Die Frau seufzte genervt. »Na los, jetzt knips schon, solange sie lacht. Ist das so schwer?«

Lacey beobachtete das alles, und dann geschah es: ein zweites Klatschen und, ehe sie sich umdrehen konnte, ein drittes. Das Glas vor ihr schien sich zu wölben. Eine Welle schwappte über die Scheibe hinweg und ergoss sich auf die Zuschauermenge. Alle sahen, was passierte, aber niemand konnte etwas tun.

»Vorsicht!«

Das eiskalte Wasser traf Lacey wie ein Schlag und füllte Nase, Mund und Augen mit Salzgeschmack. Sie fuhr zurück. Schreie ertönten wie im Chor um sie herum. Neben ihr hörte sie das Baby weinen, und dann die Mutter: Weg hier, weg! Lacey wurde angerempelt, und sie merkte, dass sie die Augen geschlossen hatte, um sie vor dem brennenden Salzwasser zu schützen. Sie taumelte rückwärts, stolperte und fiel auf ein Knäuel von Menschen. Sie wartete auf das Krachen des berstenden Glases, auf das Rauschen des entfesselten Wassers.

»Amy!«

Sie riss die Augen auf und sah, dass ein Mann sie anstarrte, nur eine Handbreit von ihrem Gesicht entfernt. Es war der Mann mit der Kamera. Dann war alles still. Das Glas hatte gehalten.
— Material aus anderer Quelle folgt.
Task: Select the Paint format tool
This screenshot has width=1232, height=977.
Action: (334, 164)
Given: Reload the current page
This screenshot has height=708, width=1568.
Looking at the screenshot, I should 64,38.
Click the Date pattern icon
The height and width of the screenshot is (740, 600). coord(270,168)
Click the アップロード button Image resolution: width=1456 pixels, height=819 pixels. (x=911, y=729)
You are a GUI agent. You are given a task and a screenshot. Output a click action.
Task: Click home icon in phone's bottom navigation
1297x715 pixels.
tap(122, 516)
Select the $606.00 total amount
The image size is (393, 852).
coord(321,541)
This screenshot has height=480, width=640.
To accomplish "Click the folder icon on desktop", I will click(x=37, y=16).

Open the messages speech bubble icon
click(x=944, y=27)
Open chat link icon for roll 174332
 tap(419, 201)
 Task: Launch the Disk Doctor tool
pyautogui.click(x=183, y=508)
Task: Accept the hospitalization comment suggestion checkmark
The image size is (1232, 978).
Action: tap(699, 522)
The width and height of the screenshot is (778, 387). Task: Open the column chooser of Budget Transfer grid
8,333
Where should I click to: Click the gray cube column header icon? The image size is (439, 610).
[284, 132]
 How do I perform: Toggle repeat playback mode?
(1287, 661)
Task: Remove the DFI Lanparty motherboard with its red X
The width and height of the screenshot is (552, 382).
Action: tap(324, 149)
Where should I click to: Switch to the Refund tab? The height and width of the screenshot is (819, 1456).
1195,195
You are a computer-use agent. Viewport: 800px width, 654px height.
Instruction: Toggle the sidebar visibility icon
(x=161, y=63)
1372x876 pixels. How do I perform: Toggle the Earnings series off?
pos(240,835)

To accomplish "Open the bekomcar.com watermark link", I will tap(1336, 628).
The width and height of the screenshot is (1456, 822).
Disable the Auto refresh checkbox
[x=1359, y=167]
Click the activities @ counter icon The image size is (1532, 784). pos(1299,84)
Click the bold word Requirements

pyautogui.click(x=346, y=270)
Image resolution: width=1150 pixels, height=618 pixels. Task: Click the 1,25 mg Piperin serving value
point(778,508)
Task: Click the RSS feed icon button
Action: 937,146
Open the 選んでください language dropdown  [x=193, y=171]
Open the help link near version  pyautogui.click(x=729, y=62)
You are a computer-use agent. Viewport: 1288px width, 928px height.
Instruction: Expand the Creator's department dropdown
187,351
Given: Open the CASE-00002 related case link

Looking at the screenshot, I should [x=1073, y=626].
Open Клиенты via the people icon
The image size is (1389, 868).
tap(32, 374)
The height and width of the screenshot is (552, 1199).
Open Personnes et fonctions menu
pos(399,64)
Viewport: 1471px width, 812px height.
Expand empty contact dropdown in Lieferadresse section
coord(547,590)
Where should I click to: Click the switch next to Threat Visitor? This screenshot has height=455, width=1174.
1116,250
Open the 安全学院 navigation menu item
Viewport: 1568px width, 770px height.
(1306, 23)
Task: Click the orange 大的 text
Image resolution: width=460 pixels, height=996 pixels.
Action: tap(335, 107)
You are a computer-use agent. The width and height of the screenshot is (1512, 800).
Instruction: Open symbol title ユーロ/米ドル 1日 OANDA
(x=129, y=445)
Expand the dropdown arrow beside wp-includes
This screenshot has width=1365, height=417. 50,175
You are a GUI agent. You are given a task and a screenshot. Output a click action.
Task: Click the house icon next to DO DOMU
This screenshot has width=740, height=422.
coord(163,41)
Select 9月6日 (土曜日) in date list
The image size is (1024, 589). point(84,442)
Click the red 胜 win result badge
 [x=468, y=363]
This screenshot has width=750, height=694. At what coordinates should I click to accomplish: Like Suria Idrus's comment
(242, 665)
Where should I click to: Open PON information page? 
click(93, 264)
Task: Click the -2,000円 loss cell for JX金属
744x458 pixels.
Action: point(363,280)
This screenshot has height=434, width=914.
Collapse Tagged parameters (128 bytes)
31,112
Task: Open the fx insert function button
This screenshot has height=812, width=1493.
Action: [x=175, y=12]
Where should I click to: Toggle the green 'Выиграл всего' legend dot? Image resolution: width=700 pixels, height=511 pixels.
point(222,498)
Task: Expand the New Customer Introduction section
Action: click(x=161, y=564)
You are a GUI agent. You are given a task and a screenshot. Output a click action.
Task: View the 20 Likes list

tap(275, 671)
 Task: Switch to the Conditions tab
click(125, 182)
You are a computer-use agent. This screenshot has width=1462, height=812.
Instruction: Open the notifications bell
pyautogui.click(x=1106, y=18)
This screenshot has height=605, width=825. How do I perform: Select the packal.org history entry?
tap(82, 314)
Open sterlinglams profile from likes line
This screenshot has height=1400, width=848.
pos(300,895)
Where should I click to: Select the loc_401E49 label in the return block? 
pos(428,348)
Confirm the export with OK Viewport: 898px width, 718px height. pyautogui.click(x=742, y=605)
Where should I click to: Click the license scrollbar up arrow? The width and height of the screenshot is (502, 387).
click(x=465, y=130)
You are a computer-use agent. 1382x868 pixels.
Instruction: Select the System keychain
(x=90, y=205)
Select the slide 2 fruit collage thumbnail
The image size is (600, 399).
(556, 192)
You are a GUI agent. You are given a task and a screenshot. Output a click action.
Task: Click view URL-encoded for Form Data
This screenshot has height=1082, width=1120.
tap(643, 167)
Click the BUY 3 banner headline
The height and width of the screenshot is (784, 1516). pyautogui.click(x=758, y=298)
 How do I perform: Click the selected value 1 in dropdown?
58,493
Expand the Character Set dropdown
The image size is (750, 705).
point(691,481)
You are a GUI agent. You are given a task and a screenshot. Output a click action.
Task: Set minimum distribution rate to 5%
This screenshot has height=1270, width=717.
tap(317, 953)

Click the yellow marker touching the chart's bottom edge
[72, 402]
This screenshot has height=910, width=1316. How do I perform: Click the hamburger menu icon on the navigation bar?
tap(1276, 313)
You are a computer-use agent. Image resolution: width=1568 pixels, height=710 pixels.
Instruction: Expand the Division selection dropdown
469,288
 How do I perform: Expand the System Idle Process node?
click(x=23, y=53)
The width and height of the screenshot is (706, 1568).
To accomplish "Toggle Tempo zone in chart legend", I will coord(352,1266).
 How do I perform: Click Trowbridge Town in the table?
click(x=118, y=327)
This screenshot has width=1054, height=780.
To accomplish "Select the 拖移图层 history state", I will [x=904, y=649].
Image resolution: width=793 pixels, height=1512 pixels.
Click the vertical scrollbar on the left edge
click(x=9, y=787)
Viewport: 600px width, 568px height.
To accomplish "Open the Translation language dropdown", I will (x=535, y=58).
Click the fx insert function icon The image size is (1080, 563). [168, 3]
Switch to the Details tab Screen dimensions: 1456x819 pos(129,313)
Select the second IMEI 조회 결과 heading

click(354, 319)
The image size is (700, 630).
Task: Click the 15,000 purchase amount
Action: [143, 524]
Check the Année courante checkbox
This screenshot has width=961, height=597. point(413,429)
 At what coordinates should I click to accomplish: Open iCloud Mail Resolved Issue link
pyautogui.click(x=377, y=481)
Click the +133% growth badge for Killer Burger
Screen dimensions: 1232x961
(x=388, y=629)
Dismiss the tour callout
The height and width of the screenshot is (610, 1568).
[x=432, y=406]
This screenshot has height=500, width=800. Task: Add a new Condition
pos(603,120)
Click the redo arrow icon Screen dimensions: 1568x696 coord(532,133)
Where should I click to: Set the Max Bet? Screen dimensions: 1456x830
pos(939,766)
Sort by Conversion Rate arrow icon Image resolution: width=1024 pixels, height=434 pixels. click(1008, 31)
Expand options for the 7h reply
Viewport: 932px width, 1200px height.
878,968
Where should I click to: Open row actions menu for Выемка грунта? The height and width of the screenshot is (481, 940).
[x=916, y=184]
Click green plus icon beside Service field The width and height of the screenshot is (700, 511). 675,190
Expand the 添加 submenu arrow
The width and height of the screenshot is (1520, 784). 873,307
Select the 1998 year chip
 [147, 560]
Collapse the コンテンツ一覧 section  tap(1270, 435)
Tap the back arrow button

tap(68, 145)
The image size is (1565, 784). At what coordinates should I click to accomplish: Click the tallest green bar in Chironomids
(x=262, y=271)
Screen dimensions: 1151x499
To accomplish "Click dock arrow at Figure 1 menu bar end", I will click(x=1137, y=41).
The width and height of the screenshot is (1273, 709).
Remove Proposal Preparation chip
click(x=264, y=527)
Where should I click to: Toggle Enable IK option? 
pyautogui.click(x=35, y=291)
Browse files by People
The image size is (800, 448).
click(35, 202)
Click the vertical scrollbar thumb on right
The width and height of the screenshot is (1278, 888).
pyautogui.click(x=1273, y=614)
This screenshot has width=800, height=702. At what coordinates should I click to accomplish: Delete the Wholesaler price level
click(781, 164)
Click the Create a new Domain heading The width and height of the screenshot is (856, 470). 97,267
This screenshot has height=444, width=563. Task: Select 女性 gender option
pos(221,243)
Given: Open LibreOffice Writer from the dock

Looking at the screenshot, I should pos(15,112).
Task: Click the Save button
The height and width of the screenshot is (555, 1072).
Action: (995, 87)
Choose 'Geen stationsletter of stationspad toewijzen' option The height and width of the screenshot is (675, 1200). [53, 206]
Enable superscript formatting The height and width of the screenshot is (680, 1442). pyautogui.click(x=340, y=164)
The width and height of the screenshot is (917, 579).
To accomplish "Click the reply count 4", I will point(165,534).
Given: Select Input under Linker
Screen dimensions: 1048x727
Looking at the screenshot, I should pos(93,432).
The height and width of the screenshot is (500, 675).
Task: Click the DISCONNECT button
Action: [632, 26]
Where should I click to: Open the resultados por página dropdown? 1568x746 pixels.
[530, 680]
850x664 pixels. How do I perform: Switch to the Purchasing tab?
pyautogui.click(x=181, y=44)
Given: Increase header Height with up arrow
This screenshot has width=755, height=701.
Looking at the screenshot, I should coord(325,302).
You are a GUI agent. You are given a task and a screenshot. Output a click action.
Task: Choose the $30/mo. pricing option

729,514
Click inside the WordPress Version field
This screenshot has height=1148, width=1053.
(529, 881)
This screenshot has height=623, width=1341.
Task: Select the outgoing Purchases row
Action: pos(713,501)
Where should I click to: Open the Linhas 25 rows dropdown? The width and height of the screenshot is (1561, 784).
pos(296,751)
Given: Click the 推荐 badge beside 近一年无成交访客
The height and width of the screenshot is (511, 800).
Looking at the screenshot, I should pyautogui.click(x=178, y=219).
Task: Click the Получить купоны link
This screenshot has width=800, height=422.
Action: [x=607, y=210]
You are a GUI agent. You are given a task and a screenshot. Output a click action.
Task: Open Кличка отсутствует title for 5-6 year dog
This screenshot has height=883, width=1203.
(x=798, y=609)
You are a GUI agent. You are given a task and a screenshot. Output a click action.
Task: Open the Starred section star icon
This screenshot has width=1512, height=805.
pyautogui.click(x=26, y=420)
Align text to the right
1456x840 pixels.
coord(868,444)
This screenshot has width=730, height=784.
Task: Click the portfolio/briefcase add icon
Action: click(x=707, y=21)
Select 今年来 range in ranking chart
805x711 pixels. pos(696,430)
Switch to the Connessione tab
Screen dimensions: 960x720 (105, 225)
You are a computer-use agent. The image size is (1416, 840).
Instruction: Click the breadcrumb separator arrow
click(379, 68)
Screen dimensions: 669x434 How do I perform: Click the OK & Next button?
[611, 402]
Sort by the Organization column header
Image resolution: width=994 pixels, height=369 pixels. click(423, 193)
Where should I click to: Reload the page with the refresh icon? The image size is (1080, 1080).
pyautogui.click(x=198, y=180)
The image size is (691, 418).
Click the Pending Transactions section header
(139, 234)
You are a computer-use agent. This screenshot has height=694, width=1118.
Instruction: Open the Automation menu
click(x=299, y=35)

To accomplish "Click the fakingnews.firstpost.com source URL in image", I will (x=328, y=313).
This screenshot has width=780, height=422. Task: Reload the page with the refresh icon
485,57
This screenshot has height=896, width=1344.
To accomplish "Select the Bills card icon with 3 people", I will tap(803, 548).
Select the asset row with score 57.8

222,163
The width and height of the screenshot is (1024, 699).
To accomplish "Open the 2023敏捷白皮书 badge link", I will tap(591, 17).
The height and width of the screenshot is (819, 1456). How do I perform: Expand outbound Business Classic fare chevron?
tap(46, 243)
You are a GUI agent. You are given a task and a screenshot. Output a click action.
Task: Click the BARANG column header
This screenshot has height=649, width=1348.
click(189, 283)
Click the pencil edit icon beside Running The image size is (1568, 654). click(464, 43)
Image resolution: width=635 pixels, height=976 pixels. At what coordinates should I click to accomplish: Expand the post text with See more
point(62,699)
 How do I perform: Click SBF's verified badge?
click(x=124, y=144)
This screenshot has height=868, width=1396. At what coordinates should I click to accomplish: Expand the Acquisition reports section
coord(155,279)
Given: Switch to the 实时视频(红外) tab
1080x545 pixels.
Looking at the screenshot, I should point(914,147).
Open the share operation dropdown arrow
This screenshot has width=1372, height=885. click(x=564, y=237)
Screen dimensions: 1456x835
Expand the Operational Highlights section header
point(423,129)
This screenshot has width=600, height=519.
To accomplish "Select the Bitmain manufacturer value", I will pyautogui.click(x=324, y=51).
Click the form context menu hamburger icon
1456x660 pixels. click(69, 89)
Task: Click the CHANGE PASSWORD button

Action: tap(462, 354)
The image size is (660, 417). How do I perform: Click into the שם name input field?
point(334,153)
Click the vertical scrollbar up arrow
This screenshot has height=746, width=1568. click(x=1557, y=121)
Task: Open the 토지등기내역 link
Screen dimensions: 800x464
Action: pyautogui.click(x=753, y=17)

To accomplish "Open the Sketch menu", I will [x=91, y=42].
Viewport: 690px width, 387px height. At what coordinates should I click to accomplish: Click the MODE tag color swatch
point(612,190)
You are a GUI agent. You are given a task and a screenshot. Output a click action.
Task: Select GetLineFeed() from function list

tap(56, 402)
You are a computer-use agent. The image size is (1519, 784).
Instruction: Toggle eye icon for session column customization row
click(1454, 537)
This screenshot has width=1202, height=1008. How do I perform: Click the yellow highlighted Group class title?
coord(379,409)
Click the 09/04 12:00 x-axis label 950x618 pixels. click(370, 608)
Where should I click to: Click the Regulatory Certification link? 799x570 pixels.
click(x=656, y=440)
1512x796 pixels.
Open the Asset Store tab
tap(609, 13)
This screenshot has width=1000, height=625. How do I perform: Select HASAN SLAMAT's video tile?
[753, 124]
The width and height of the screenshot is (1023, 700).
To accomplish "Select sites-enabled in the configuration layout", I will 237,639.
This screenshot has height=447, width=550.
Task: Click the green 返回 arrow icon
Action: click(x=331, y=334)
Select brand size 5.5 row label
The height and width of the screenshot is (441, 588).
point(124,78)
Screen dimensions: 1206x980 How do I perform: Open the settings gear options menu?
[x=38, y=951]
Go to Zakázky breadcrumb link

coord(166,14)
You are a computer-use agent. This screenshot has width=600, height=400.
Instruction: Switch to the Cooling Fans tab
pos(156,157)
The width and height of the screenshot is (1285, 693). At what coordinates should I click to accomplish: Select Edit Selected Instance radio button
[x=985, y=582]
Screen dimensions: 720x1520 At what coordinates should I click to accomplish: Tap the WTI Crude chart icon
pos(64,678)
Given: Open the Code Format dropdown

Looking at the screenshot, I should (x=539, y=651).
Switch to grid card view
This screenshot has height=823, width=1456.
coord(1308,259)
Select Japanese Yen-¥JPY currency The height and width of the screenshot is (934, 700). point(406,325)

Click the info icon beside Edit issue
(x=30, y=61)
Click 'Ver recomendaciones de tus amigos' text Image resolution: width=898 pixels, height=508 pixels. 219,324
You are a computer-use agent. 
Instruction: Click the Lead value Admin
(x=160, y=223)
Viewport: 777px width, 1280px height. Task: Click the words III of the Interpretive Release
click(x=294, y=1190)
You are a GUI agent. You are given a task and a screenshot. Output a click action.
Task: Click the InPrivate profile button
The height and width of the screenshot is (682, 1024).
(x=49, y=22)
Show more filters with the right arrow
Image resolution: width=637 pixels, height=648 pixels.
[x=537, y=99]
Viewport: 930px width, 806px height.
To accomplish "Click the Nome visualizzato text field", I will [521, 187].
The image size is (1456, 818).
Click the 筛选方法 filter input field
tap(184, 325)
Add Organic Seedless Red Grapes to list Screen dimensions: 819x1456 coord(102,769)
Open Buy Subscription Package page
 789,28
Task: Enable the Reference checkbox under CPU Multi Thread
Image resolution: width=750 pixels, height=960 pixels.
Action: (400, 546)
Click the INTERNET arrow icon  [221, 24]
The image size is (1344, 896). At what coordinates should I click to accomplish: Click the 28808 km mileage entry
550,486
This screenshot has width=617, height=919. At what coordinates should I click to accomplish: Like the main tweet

»Verzeihung«, sagte der Mann. »Alles in Ordnung, Schwester? Ich muss gestolpert sein.«

»Verdammt noch mal!«, schrie die Frau. Sie stand vor ihnen, Kleider und Haare durchnässt. Das Baby schrie an ihrer Schulter, und ihr Gesicht war wütend. »Was hat Ihre Göre getan?«

Lacey begriff, dass sie mit ihr sprach.

»Es tut mir leid …«, begann sie. »Ich habe nicht …«

»Sehen Sie doch, was sie macht!«

Die Menge war vor der Glasscheibe zurückgewichen, und alle Blicke waren auf das kleine Mädchen mit dem Rucksack gerichtet, das davor kniete und die Hände an die Scheibe gelegt hatte. Die vier Eisbären drängten sich vor ihr zusammen.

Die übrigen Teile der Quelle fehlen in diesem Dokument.